[EXERCISE GOAL] An acceptable answer contains each line of the material, unchanged.

_ _ _

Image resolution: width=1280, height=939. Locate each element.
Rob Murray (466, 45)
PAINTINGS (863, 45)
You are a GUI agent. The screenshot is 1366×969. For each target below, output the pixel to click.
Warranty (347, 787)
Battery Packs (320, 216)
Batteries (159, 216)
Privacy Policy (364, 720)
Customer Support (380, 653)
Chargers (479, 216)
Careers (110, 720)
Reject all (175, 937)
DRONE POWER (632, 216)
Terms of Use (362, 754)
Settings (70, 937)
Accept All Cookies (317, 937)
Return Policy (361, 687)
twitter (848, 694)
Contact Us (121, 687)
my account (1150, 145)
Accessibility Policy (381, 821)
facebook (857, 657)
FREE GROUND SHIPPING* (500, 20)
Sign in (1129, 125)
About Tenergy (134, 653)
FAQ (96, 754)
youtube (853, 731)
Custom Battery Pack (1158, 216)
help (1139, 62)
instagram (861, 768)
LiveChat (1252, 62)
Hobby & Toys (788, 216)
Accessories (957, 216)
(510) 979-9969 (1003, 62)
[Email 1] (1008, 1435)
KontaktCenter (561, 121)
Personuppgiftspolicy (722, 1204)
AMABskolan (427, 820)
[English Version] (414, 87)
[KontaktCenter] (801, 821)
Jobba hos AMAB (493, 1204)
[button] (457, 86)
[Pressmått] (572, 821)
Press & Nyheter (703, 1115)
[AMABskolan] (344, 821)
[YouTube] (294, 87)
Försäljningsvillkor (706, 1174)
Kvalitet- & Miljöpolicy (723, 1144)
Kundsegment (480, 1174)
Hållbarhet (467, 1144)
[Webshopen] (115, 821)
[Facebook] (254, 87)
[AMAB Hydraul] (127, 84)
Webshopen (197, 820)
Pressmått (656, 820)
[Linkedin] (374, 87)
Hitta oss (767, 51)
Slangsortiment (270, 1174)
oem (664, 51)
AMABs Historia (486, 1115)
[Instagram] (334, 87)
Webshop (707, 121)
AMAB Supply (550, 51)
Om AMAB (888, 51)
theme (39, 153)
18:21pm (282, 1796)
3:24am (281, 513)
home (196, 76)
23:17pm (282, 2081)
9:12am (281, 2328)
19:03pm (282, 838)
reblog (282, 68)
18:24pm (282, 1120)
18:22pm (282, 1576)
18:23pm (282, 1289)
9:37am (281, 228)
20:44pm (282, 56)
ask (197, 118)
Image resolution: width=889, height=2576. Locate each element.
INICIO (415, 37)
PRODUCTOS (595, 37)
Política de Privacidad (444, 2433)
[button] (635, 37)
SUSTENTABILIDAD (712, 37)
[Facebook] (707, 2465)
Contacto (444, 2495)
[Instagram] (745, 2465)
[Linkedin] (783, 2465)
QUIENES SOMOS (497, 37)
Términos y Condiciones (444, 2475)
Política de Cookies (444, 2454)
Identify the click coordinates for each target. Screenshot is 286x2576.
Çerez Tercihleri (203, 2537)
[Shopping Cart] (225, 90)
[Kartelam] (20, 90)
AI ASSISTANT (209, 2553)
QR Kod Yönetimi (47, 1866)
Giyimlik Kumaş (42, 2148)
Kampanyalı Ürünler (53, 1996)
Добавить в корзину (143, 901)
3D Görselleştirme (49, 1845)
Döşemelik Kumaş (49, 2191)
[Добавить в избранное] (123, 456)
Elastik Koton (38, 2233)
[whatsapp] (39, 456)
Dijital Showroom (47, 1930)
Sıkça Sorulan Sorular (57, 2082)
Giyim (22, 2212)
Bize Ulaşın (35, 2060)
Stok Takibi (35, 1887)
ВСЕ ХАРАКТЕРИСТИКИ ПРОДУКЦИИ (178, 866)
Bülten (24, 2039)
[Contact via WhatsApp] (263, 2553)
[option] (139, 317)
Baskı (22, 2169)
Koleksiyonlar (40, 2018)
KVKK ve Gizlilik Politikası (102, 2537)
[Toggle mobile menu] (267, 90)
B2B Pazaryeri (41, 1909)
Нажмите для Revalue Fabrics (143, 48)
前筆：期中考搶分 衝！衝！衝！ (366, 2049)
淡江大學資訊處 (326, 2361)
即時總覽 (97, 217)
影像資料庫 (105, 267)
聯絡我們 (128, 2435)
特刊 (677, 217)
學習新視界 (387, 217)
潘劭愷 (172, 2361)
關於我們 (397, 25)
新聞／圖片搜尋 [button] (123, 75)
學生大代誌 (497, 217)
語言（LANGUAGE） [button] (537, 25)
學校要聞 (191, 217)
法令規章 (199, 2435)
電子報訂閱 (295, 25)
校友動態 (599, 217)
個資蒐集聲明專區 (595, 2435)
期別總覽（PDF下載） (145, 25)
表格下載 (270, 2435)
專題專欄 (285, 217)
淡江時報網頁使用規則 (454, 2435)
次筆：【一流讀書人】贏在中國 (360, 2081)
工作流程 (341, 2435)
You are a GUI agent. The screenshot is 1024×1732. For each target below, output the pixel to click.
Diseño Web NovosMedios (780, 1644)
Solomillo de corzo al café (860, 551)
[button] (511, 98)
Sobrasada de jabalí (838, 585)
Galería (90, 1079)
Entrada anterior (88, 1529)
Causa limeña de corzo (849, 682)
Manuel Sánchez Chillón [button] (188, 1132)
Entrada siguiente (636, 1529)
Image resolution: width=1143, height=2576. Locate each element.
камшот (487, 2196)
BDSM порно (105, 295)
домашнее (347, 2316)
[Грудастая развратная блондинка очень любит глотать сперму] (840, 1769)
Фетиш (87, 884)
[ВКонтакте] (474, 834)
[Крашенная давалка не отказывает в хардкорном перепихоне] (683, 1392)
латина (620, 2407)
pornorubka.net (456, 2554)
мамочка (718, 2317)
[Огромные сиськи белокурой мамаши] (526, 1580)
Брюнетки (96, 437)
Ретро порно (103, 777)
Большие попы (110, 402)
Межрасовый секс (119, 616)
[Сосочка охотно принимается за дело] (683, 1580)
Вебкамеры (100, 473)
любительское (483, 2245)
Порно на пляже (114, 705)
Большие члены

_ _ _

[OUTPUT OF THE EXERCISE]
Image resolution: width=1280, height=939. Locate each element.
Rob Murray (466, 45)
PAINTINGS (863, 45)
You are a GUI agent. The screenshot is 1366×969. For each target below, output the pixel to click.
Warranty (347, 787)
Battery Packs (320, 216)
Batteries (159, 216)
Privacy Policy (364, 720)
Customer Support (380, 653)
Chargers (479, 216)
Careers (110, 720)
Reject all (175, 937)
DRONE POWER (632, 216)
Terms of Use (362, 754)
Settings (70, 937)
Accept All Cookies (317, 937)
Return Policy (361, 687)
twitter (848, 694)
Contact Us (121, 687)
my account (1150, 145)
Accessibility Policy (381, 821)
facebook (857, 657)
FREE GROUND SHIPPING* (500, 20)
Sign in (1129, 125)
About Tenergy (134, 653)
FAQ (96, 754)
youtube (853, 731)
Custom Battery Pack (1158, 216)
help (1139, 62)
instagram (861, 768)
LiveChat (1252, 62)
Hobby & Toys (788, 216)
Accessories (957, 216)
(510) 979-9969 (1003, 62)
[Email 1] (1008, 1435)
KontaktCenter (561, 121)
Personuppgiftspolicy (722, 1204)
AMABskolan (427, 820)
[English Version] (414, 87)
[KontaktCenter] (801, 821)
Jobba hos AMAB (493, 1204)
[button] (457, 86)
[Pressmått] (572, 821)
Press & Nyheter (703, 1115)
[AMABskolan] (344, 821)
[YouTube] (294, 87)
Försäljningsvillkor (706, 1174)
Kvalitet- & Miljöpolicy (723, 1144)
Kundsegment (480, 1174)
Hållbarhet (467, 1144)
[Webshopen] (115, 821)
[Facebook] (254, 87)
[AMAB Hydraul] (127, 84)
Webshopen (197, 820)
Pressmått (656, 820)
[Linkedin] (374, 87)
Hitta oss (767, 51)
Slangsortiment (270, 1174)
oem (664, 51)
AMABs Historia (486, 1115)
[Instagram] (334, 87)
Webshop (707, 121)
AMAB Supply (550, 51)
Om AMAB (888, 51)
theme (39, 153)
18:21pm (282, 1796)
3:24am (281, 513)
home (196, 76)
23:17pm (282, 2081)
9:12am (281, 2328)
19:03pm (282, 838)
reblog (282, 68)
18:24pm (282, 1120)
18:22pm (282, 1576)
18:23pm (282, 1289)
9:37am (281, 228)
20:44pm (282, 56)
ask (197, 118)
Image resolution: width=889, height=2576. Locate each element.
INICIO (415, 37)
PRODUCTOS (595, 37)
Política de Privacidad (444, 2433)
[button] (635, 37)
SUSTENTABILIDAD (712, 37)
[Facebook] (707, 2465)
Contacto (444, 2495)
[Instagram] (745, 2465)
[Linkedin] (783, 2465)
QUIENES SOMOS (497, 37)
Términos y Condiciones (444, 2475)
Política de Cookies (444, 2454)
Identify the click coordinates for each target. Screenshot is 286x2576.
Çerez Tercihleri (203, 2537)
[Shopping Cart] (225, 90)
[Kartelam] (20, 90)
AI ASSISTANT (209, 2553)
QR Kod Yönetimi (47, 1866)
Giyimlik Kumaş (42, 2148)
Kampanyalı Ürünler (53, 1996)
Добавить в корзину (143, 901)
3D Görselleştirme (49, 1845)
Döşemelik Kumaş (49, 2191)
[Добавить в избранное] (123, 456)
Elastik Koton (38, 2233)
[whatsapp] (39, 456)
Dijital Showroom (47, 1930)
Sıkça Sorulan Sorular (57, 2082)
Giyim (22, 2212)
Bize Ulaşın (35, 2060)
Stok Takibi (35, 1887)
ВСЕ ХАРАКТЕРИСТИКИ ПРОДУКЦИИ (178, 866)
Bülten (24, 2039)
[Contact via WhatsApp] (263, 2553)
[option] (139, 317)
Baskı (22, 2169)
Koleksiyonlar (40, 2018)
KVKK ve Gizlilik Politikası (102, 2537)
[Toggle mobile menu] (267, 90)
B2B Pazaryeri (41, 1909)
Нажмите для Revalue Fabrics (143, 48)
前筆：期中考搶分 衝！衝！衝！ (366, 2049)
淡江大學資訊處 (326, 2361)
即時總覽 (97, 217)
影像資料庫 (105, 267)
聯絡我們 (128, 2435)
特刊 (677, 217)
學習新視界 (387, 217)
潘劭愷 (172, 2361)
關於我們 (397, 25)
新聞／圖片搜尋 [button] (123, 75)
學生大代誌 (497, 217)
語言（LANGUAGE） [button] (537, 25)
學校要聞 (191, 217)
法令規章 (199, 2435)
電子報訂閱 (295, 25)
校友動態 (599, 217)
個資蒐集聲明專區 (595, 2435)
期別總覽（PDF下載） (145, 25)
表格下載 (270, 2435)
專題專欄 (285, 217)
淡江時報網頁使用規則 (454, 2435)
次筆：【一流讀書人】贏在中國 (360, 2081)
工作流程 (341, 2435)
You are a GUI agent. The screenshot is 1024×1732. For each target below, output the pixel to click.
Diseño Web NovosMedios (780, 1644)
Solomillo de corzo al café (860, 551)
[button] (511, 98)
Sobrasada de jabalí (838, 585)
Galería (90, 1079)
Entrada anterior (88, 1529)
Causa limeña de corzo (849, 682)
Manuel Sánchez Chillón [button] (188, 1132)
Entrada siguiente (636, 1529)
Image resolution: width=1143, height=2576. Locate each element.
камшот (487, 2196)
BDSM порно (105, 295)
домашнее (347, 2316)
[Грудастая развратная блондинка очень любит глотать сперму] (840, 1769)
Фетиш (87, 884)
[ВКонтакте] (474, 834)
[Крашенная давалка не отказывает в хардкорном перепихоне] (683, 1392)
латина (620, 2407)
pornorubka.net (456, 2554)
мамочка (718, 2317)
[Огромные сиськи белокурой мамаши] (526, 1580)
Брюнетки (96, 437)
Ретро порно (103, 777)
Большие попы (110, 402)
Межрасовый секс (119, 616)
[Сосочка охотно принимается за дело] (683, 1580)
Вебкамеры (100, 473)
любительское (483, 2245)
Порно на пляже (114, 705)
Большие члены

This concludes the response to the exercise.